The door creaked open before Sophie could even knock. “You must be the Biddle girls!” A plump matron with a fringe of gray curls and warm chocolate eyes took her bags. “I’m sure you’ll need to freshen up a bit and then I’ll show you the lay of the land. I’m just so pleased to find help this time of year.”

“I was so grateful to find your ad, Mrs.—”

“Call me Esther, please! We are family here.” She took Sophie by the arm. “Come along to the kitchen and then I’ll show you to your room.”

Caira stomped the snow from her shoes like she had been taught.

“Good girl.” Sophie stamped her own feet on the worn mat.

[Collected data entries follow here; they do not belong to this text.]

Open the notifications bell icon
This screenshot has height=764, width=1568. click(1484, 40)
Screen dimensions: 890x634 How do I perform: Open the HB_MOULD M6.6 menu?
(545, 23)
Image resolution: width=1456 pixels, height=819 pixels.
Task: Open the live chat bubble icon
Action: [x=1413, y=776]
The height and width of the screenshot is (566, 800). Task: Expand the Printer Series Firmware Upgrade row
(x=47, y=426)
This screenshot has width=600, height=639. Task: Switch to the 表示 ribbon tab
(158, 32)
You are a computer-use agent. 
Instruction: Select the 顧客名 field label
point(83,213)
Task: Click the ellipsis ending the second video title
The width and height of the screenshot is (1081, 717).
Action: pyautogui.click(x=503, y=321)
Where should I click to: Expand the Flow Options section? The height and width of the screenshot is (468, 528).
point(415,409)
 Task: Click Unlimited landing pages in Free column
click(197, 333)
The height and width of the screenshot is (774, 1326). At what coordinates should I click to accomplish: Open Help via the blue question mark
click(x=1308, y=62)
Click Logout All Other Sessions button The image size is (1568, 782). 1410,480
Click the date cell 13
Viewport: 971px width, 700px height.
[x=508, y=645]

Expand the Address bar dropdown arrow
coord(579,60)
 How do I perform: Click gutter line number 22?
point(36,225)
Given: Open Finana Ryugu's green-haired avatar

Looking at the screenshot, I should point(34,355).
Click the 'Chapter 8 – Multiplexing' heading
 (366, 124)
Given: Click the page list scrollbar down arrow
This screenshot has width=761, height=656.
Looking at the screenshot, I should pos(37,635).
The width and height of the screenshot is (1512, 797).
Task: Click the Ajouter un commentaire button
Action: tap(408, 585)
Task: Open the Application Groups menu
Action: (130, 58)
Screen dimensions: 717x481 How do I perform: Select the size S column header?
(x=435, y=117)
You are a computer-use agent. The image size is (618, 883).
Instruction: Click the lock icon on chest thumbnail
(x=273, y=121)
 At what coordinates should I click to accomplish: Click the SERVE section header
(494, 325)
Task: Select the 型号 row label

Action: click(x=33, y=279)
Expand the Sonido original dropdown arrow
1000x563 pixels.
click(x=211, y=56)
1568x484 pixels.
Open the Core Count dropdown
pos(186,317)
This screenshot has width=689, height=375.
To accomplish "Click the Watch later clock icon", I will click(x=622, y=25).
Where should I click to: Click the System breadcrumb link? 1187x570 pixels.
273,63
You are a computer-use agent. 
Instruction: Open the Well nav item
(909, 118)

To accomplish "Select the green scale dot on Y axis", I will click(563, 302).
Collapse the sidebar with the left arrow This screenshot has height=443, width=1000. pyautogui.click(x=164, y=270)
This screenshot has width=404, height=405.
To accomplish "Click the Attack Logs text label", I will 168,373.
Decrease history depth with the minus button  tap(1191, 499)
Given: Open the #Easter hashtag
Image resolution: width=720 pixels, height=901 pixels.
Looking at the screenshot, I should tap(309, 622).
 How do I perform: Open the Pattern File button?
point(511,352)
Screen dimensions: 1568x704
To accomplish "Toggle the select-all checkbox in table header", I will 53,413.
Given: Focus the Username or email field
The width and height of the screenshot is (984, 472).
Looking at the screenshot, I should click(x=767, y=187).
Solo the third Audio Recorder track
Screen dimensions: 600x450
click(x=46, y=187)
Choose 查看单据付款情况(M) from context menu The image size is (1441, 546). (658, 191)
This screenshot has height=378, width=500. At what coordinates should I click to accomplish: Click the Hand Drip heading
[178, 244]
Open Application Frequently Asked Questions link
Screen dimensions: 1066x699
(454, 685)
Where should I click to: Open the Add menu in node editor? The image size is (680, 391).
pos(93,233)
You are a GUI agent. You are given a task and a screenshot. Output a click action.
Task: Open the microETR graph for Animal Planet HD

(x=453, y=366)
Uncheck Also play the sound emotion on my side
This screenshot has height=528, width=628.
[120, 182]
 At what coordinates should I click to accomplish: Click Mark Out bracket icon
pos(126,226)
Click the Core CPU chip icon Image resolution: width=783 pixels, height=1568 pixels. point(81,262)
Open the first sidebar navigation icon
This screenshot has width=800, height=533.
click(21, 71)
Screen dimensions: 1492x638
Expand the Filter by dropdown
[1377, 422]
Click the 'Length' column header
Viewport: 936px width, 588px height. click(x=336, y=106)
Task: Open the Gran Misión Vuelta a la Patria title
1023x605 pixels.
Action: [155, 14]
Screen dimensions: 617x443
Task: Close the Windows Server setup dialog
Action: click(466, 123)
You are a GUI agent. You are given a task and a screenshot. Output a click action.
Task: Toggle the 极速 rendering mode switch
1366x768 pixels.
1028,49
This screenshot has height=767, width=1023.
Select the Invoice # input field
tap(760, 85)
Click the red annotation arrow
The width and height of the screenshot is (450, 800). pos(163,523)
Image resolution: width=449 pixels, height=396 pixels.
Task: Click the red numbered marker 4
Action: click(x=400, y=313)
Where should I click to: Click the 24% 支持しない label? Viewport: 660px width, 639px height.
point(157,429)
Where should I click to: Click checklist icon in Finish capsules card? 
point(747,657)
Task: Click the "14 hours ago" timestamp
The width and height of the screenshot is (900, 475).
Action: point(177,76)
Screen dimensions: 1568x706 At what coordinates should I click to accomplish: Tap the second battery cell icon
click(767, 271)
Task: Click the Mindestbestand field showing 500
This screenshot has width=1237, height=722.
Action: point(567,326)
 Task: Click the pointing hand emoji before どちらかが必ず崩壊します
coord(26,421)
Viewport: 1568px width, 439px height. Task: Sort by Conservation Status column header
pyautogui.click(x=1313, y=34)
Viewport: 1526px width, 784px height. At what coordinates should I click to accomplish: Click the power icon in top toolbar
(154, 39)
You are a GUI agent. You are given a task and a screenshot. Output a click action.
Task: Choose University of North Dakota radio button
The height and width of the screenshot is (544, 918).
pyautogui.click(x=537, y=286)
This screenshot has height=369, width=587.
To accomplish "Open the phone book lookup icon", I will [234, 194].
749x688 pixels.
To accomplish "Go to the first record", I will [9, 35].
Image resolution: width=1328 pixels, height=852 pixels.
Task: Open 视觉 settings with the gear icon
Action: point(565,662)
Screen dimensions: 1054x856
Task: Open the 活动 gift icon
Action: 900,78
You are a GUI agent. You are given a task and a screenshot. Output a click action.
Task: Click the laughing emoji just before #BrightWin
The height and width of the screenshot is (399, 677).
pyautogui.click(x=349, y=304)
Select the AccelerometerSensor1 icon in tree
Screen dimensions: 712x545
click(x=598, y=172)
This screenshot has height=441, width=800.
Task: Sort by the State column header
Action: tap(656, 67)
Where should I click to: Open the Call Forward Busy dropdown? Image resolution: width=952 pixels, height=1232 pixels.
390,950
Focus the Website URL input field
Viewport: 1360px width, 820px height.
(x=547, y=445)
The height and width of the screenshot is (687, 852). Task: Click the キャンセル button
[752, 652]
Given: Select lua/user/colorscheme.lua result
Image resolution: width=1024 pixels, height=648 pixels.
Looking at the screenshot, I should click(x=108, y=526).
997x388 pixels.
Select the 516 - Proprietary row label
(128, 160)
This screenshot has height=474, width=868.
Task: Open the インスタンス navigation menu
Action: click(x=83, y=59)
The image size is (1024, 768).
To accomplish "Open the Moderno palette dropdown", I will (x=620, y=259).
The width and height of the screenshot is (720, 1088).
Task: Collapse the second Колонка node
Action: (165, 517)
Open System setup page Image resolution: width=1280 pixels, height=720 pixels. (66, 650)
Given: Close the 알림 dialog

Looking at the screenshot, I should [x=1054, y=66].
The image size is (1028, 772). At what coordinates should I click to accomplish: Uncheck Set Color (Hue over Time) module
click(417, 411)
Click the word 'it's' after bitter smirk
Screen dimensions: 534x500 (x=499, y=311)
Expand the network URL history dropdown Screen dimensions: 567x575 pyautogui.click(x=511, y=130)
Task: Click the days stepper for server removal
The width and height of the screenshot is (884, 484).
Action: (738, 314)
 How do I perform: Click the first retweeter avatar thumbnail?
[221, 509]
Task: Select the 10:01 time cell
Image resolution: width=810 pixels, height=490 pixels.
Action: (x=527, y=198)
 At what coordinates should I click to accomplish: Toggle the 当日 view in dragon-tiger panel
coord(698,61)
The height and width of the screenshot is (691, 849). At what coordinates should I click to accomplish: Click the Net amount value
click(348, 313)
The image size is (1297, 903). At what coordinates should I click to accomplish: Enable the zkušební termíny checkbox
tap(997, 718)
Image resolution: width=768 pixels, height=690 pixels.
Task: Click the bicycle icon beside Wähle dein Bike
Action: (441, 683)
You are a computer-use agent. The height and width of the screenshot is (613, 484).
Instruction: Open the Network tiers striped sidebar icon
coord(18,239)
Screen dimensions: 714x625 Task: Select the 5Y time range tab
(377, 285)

Esther led them to the cozy kitchen. “Go ahead. Take your wraps off and hang them on those hooks over there.” She pointed to the wall, next to the outside door on the back of the house. “You can leave your shoes here,” she said, gesturing toward a braided rug.

After unbuttoning their shoes and slipping them off, Sophie placed them on the mat by the coal stove. Taking a look around, she surveyed the tidy room, painted a peeling, faded yellow. Pots and pans were stacked on open shelves. The smooth butcher-block counter was wiped clean. Peeking out from under a faded towel,
a white and blue stoneware bowl sat on a corner table, holding bread dough, the yeasty scent wafting on the air. Judging from the pine floorboards, which had been worn smooth through the years, the house had truly been a well-used home.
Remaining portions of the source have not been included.